T cells have surface protein complexes = T cell receptors (TCRs)

- APC releases cytokines that attract naive CD4+ T cells

- TCRs recognise foreign antigen presented on MHCs by APCs

- each naive CD4+ T cell has lots of identical TCRs (same specificity)

- different CD4+ T cells have different TCRs and antigen specificities

- Naive CD4+ T cell specific for presented antigen (C in this case) is activated and begins to divide

- Results in many activated effector CD4+ T-helper (Th) cells, all bearing TCRs specific for the activating antigen

- process takes several days to complete = clonal expansion (lymph node swelling)

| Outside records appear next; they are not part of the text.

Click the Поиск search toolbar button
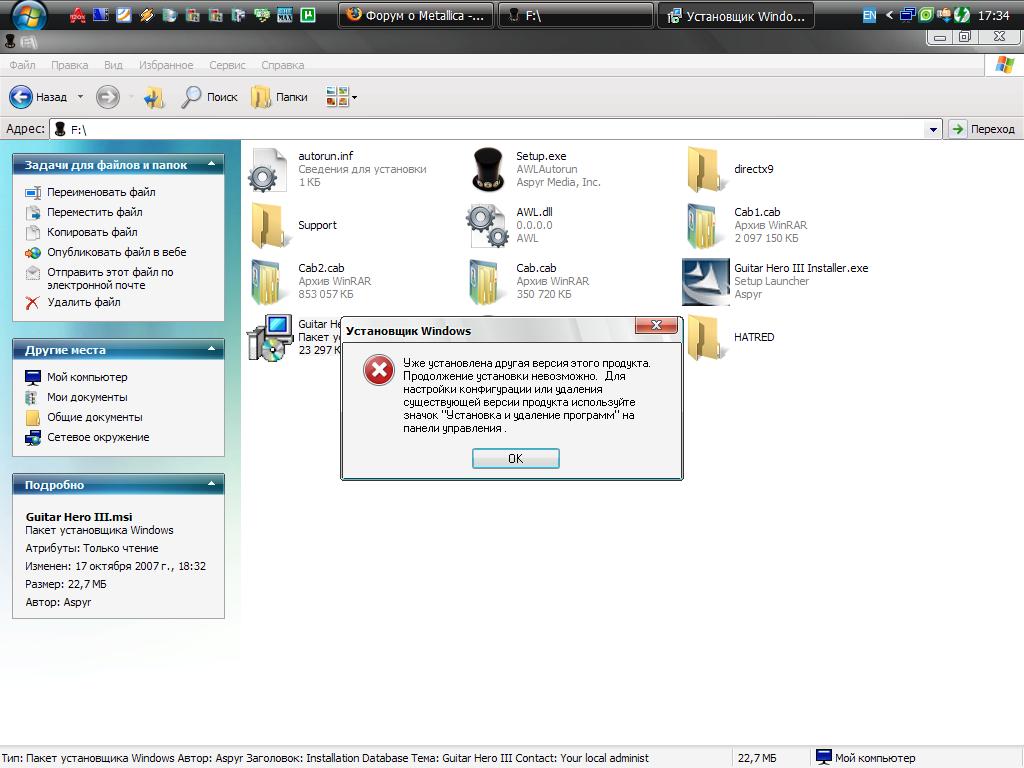This screenshot has height=768, width=1024. 209,97
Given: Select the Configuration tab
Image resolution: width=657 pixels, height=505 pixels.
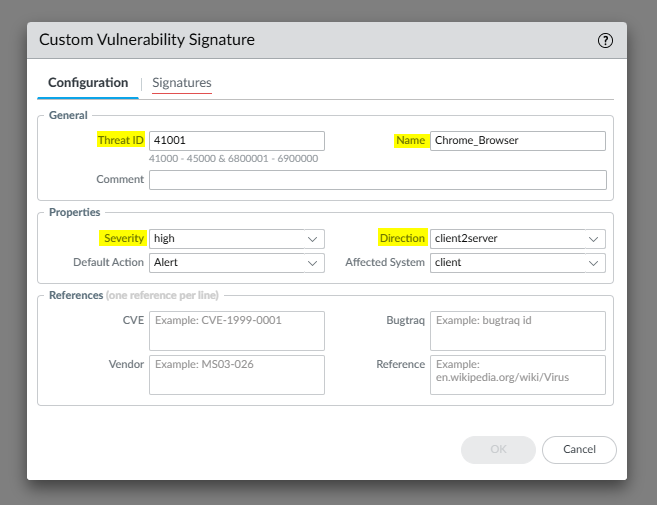Looking at the screenshot, I should pos(88,83).
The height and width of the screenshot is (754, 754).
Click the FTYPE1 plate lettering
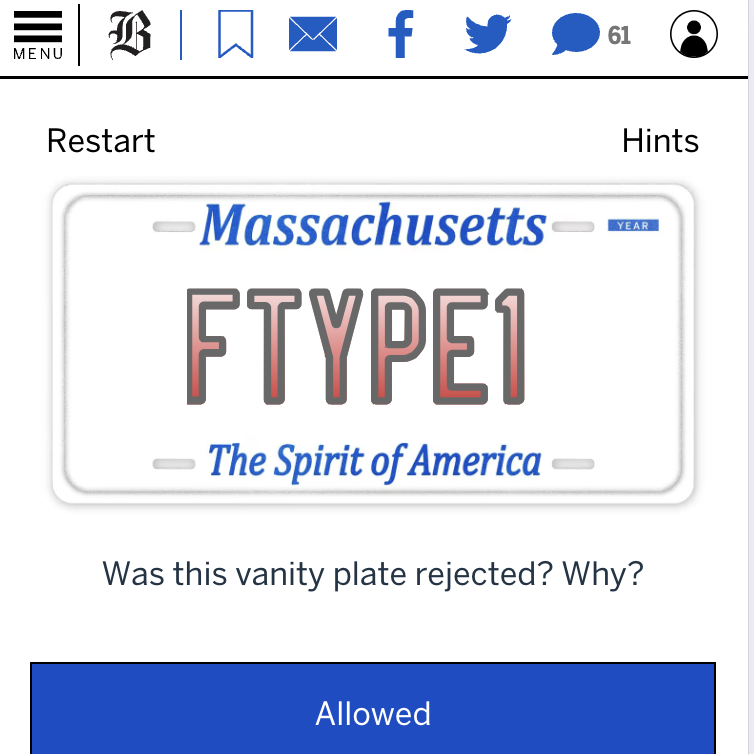coord(356,346)
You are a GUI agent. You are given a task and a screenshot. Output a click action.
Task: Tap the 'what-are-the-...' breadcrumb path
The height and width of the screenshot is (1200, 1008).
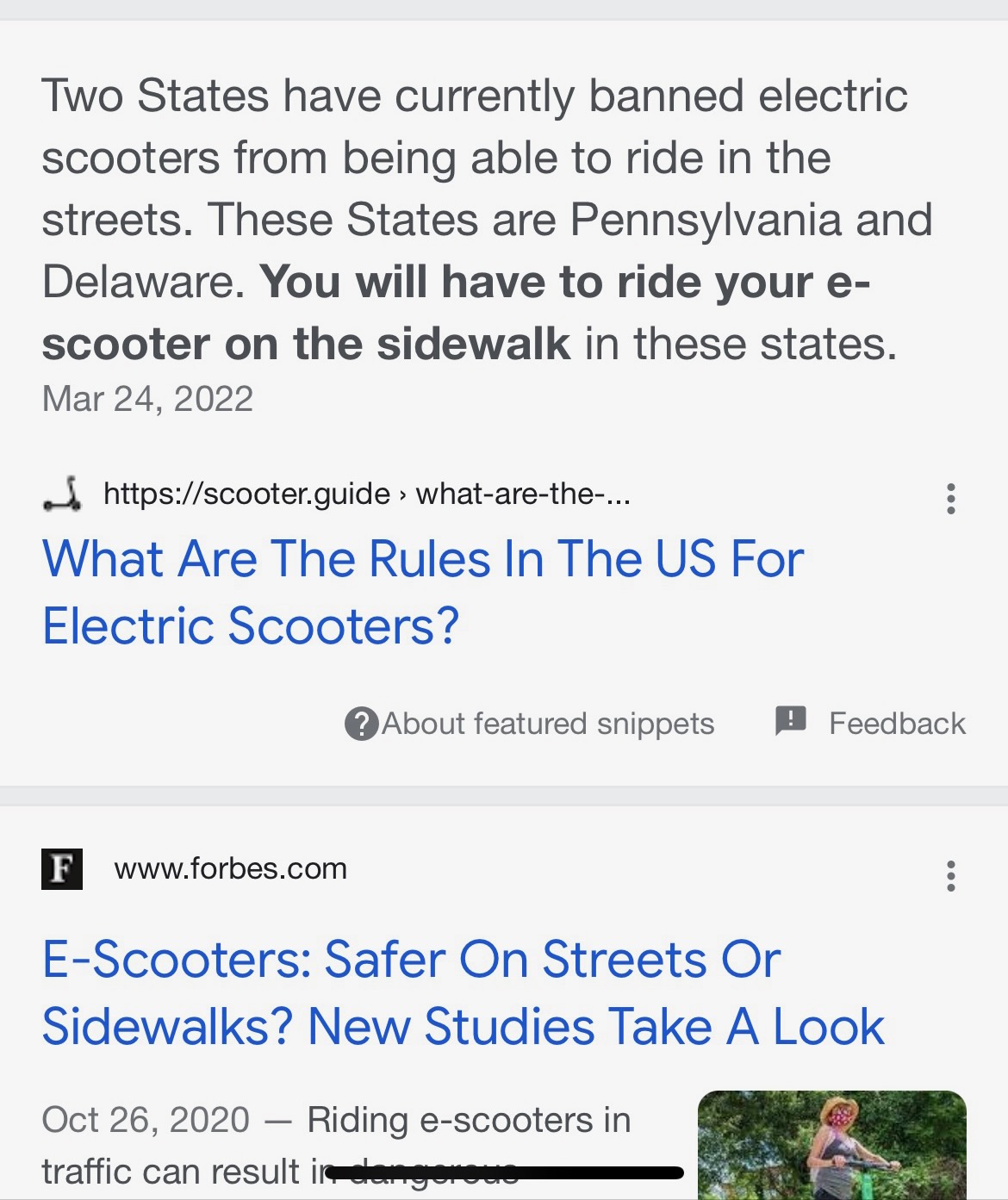[523, 494]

Th cells support Tc cels to achieve microbial clearance

- APCs present antigen to CD4+ and CD8+ T cells activating them > effector Th cells and Tc cells

- Th cell responding to same infection secrete cytokines that further stimulate/help Tc cells

- Tc cells can then go looking for host cells infected with virus, displaying viral antigen on MHC

Tc cells recognising antigen on MHC

- Tc cells recognising antigen on MHC of infected host cell release toxic chemicals to cause infected cell to die = targeted cell killing

- uninfected cells not displaying antigen are not affected/killed

Th cells also activate B cells to initiate humoral (antibody) responses

- B cells complete development in bone marrow

- Each B cell has its own specificity for antigen (B cell receptor (BCR) = antibody = immunoglobulin

- Mature, but naive, B cells leave bone marrow and begin circulation

- Antibodies are secreted by BCRs - protein molecules that recognise specific foreign antigen

- Bind free floating antigen - no need for MHC processing/presentation

- Two antigen binding sites

- Composed of 4 proteins joined by covalent bonds

- Two smaller proteins = light chains are identical

- Two larger proteins = heavy chains, also identical

.

- basically antibodies are secreted B cell receptor

B cell action

- Mature, naive B cells pass through lymph organs looking for specific antigen

- Antigen-antibody binding + cytokines from Th cell = B cell activation

- Plasma cells are activated/effector B cells that secrete antibody into blood, lymph

- Memory B cells are also produced

Antibody functions

(a). coat surface of viral particles preventing them from attaching to host cell receptors = neutralisation (pink)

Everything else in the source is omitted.